### Assigned task
Return the entries below in full. Keep every word as it is.

─── Dataset records

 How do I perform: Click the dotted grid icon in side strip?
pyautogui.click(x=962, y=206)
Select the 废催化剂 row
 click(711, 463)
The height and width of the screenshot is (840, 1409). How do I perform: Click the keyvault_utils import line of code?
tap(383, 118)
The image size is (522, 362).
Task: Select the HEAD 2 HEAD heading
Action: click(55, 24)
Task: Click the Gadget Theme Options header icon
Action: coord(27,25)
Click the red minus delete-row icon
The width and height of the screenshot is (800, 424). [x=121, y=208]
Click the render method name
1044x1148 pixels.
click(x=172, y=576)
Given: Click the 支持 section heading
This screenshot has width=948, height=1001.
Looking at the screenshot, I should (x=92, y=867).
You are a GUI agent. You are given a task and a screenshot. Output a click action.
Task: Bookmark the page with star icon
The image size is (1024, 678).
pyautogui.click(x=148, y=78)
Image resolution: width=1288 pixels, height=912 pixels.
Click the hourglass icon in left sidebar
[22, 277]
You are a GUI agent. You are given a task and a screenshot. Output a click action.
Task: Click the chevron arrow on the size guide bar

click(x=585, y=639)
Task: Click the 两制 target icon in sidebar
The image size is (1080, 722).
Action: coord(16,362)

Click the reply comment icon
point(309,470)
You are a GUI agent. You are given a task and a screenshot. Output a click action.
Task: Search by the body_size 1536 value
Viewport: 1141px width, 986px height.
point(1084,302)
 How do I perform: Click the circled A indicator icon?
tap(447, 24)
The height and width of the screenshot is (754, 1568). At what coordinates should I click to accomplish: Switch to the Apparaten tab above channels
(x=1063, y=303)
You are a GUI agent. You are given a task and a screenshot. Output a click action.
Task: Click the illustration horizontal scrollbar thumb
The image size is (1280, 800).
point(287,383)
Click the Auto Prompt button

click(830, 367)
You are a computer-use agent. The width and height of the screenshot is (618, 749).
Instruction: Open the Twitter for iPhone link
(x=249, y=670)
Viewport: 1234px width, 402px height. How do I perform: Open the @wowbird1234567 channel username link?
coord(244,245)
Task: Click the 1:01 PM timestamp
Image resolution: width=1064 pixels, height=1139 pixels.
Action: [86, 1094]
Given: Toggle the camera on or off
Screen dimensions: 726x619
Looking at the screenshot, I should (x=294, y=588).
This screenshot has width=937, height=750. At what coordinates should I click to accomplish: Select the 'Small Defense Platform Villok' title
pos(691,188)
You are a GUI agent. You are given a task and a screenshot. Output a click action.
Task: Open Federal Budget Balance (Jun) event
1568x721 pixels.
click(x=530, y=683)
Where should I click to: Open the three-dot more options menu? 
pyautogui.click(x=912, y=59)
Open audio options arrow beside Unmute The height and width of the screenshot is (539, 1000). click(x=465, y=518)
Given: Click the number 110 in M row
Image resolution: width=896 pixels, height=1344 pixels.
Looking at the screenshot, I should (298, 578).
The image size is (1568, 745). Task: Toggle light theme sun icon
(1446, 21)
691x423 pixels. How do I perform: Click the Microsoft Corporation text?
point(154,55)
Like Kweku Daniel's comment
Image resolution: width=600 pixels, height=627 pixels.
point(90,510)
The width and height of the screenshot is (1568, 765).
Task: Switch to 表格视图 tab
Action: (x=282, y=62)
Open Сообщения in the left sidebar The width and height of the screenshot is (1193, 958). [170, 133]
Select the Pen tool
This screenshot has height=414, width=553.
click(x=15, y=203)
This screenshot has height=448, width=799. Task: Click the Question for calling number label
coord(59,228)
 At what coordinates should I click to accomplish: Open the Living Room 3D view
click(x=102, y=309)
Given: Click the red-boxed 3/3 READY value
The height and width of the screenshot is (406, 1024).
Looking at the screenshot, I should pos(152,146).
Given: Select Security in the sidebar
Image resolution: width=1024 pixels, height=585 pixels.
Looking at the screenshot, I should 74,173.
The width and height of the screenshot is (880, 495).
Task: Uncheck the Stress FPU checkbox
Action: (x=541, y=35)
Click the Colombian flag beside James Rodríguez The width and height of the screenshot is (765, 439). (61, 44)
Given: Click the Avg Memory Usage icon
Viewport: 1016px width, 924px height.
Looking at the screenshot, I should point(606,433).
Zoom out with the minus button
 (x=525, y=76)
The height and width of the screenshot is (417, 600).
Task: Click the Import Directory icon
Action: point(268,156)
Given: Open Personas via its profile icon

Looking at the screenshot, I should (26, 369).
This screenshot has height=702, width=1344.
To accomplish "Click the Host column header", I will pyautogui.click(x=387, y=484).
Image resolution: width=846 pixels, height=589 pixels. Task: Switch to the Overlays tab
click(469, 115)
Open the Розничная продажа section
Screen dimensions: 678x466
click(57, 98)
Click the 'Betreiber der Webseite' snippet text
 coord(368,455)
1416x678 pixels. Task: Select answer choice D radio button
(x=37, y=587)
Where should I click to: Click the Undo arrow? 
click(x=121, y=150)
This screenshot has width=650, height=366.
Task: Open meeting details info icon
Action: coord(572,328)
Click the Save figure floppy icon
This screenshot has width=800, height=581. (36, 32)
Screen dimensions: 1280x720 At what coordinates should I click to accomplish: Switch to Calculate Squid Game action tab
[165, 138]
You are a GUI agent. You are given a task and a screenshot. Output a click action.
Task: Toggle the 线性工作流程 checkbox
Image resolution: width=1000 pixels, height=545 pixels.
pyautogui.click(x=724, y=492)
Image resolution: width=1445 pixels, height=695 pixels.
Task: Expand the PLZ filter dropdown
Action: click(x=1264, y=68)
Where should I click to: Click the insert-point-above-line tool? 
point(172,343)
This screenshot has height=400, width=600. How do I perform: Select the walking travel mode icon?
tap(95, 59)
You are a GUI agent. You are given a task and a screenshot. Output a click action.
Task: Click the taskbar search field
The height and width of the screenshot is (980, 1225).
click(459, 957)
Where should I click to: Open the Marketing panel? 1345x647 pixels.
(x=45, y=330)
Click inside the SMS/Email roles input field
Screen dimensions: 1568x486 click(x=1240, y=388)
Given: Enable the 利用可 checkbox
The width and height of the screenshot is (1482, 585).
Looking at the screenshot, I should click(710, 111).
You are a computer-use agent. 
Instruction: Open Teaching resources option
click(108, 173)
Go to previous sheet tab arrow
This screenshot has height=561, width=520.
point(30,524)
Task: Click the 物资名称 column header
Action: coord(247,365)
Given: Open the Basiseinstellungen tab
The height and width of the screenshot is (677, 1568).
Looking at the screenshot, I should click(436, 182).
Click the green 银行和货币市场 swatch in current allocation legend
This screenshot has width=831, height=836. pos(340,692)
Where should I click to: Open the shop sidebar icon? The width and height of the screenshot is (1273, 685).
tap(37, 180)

──────

### Answer to the exercise
 How do I perform: Click the dotted grid icon in side strip?
pyautogui.click(x=962, y=206)
Select the 废催化剂 row
 click(711, 463)
The height and width of the screenshot is (840, 1409). How do I perform: Click the keyvault_utils import line of code?
tap(383, 118)
The image size is (522, 362).
Task: Select the HEAD 2 HEAD heading
Action: click(55, 24)
Task: Click the Gadget Theme Options header icon
Action: coord(27,25)
Click the red minus delete-row icon
The width and height of the screenshot is (800, 424). [x=121, y=208]
Click the render method name
1044x1148 pixels.
click(x=172, y=576)
Given: Click the 支持 section heading
This screenshot has width=948, height=1001.
Looking at the screenshot, I should (x=92, y=867).
You are a GUI agent. You are given a task and a screenshot. Output a click action.
Task: Bookmark the page with star icon
The image size is (1024, 678).
pyautogui.click(x=148, y=78)
Image resolution: width=1288 pixels, height=912 pixels.
Click the hourglass icon in left sidebar
[22, 277]
You are a GUI agent. You are given a task and a screenshot. Output a click action.
Task: Click the chevron arrow on the size guide bar

click(x=585, y=639)
Task: Click the 两制 target icon in sidebar
The image size is (1080, 722).
Action: coord(16,362)

Click the reply comment icon
point(309,470)
You are a GUI agent. You are given a task and a screenshot. Output a click action.
Task: Search by the body_size 1536 value
Viewport: 1141px width, 986px height.
point(1084,302)
 How do I perform: Click the circled A indicator icon?
tap(447, 24)
The height and width of the screenshot is (754, 1568). At what coordinates should I click to accomplish: Switch to the Apparaten tab above channels
(x=1063, y=303)
You are a GUI agent. You are given a task and a screenshot. Output a click action.
Task: Click the illustration horizontal scrollbar thumb
The image size is (1280, 800).
point(287,383)
Click the Auto Prompt button

click(830, 367)
You are a computer-use agent. The width and height of the screenshot is (618, 749).
Instruction: Open the Twitter for iPhone link
(x=249, y=670)
Viewport: 1234px width, 402px height. How do I perform: Open the @wowbird1234567 channel username link?
coord(244,245)
Task: Click the 1:01 PM timestamp
Image resolution: width=1064 pixels, height=1139 pixels.
Action: [86, 1094]
Given: Toggle the camera on or off
Screen dimensions: 726x619
Looking at the screenshot, I should (x=294, y=588).
This screenshot has width=937, height=750. At what coordinates should I click to accomplish: Select the 'Small Defense Platform Villok' title
pos(691,188)
You are a GUI agent. You are given a task and a screenshot. Output a click action.
Task: Open Federal Budget Balance (Jun) event
1568x721 pixels.
click(x=530, y=683)
Where should I click to: Open the three-dot more options menu? 
pyautogui.click(x=912, y=59)
Open audio options arrow beside Unmute The height and width of the screenshot is (539, 1000). click(x=465, y=518)
Given: Click the number 110 in M row
Image resolution: width=896 pixels, height=1344 pixels.
Looking at the screenshot, I should (298, 578).
The image size is (1568, 745). Task: Toggle light theme sun icon
(1446, 21)
691x423 pixels. How do I perform: Click the Microsoft Corporation text?
point(154,55)
Like Kweku Daniel's comment
Image resolution: width=600 pixels, height=627 pixels.
point(90,510)
The width and height of the screenshot is (1568, 765).
Task: Switch to 表格视图 tab
Action: (x=282, y=62)
Open Сообщения in the left sidebar The width and height of the screenshot is (1193, 958). [170, 133]
Select the Pen tool
This screenshot has height=414, width=553.
click(x=15, y=203)
This screenshot has height=448, width=799. Task: Click the Question for calling number label
coord(59,228)
 At what coordinates should I click to accomplish: Open the Living Room 3D view
click(x=102, y=309)
Given: Click the red-boxed 3/3 READY value
The height and width of the screenshot is (406, 1024).
Looking at the screenshot, I should pos(152,146).
Given: Select Security in the sidebar
Image resolution: width=1024 pixels, height=585 pixels.
Looking at the screenshot, I should 74,173.
The width and height of the screenshot is (880, 495).
Task: Uncheck the Stress FPU checkbox
Action: (x=541, y=35)
Click the Colombian flag beside James Rodríguez The width and height of the screenshot is (765, 439). (61, 44)
Given: Click the Avg Memory Usage icon
Viewport: 1016px width, 924px height.
Looking at the screenshot, I should point(606,433).
Zoom out with the minus button
 (x=525, y=76)
The height and width of the screenshot is (417, 600).
Task: Click the Import Directory icon
Action: point(268,156)
Given: Open Personas via its profile icon

Looking at the screenshot, I should (26, 369).
This screenshot has height=702, width=1344.
To accomplish "Click the Host column header", I will pyautogui.click(x=387, y=484).
Image resolution: width=846 pixels, height=589 pixels. Task: Switch to the Overlays tab
click(469, 115)
Open the Розничная продажа section
Screen dimensions: 678x466
click(57, 98)
Click the 'Betreiber der Webseite' snippet text
 coord(368,455)
1416x678 pixels. Task: Select answer choice D radio button
(x=37, y=587)
Where should I click to: Click the Undo arrow? 
click(x=121, y=150)
This screenshot has width=650, height=366.
Task: Open meeting details info icon
Action: coord(572,328)
Click the Save figure floppy icon
This screenshot has width=800, height=581. (36, 32)
Screen dimensions: 1280x720 At what coordinates should I click to accomplish: Switch to Calculate Squid Game action tab
[165, 138]
You are a GUI agent. You are given a task and a screenshot. Output a click action.
Task: Toggle the 线性工作流程 checkbox
Image resolution: width=1000 pixels, height=545 pixels.
pyautogui.click(x=724, y=492)
Image resolution: width=1445 pixels, height=695 pixels.
Task: Expand the PLZ filter dropdown
Action: click(x=1264, y=68)
Where should I click to: Click the insert-point-above-line tool? 
point(172,343)
This screenshot has height=400, width=600. How do I perform: Select the walking travel mode icon?
tap(95, 59)
You are a GUI agent. You are given a task and a screenshot. Output a click action.
Task: Click the taskbar search field
The height and width of the screenshot is (980, 1225).
click(459, 957)
Where should I click to: Open the Marketing panel? 1345x647 pixels.
(x=45, y=330)
Click inside the SMS/Email roles input field
Screen dimensions: 1568x486 click(x=1240, y=388)
Given: Enable the 利用可 checkbox
The width and height of the screenshot is (1482, 585).
Looking at the screenshot, I should click(710, 111).
You are a computer-use agent. 
Instruction: Open Teaching resources option
click(108, 173)
Go to previous sheet tab arrow
This screenshot has height=561, width=520.
point(30,524)
Task: Click the 物资名称 column header
Action: coord(247,365)
Given: Open the Basiseinstellungen tab
The height and width of the screenshot is (677, 1568).
Looking at the screenshot, I should click(436, 182).
Click the green 银行和货币市场 swatch in current allocation legend
This screenshot has width=831, height=836. pos(340,692)
Where should I click to: Open the shop sidebar icon? The width and height of the screenshot is (1273, 685).
tap(37, 180)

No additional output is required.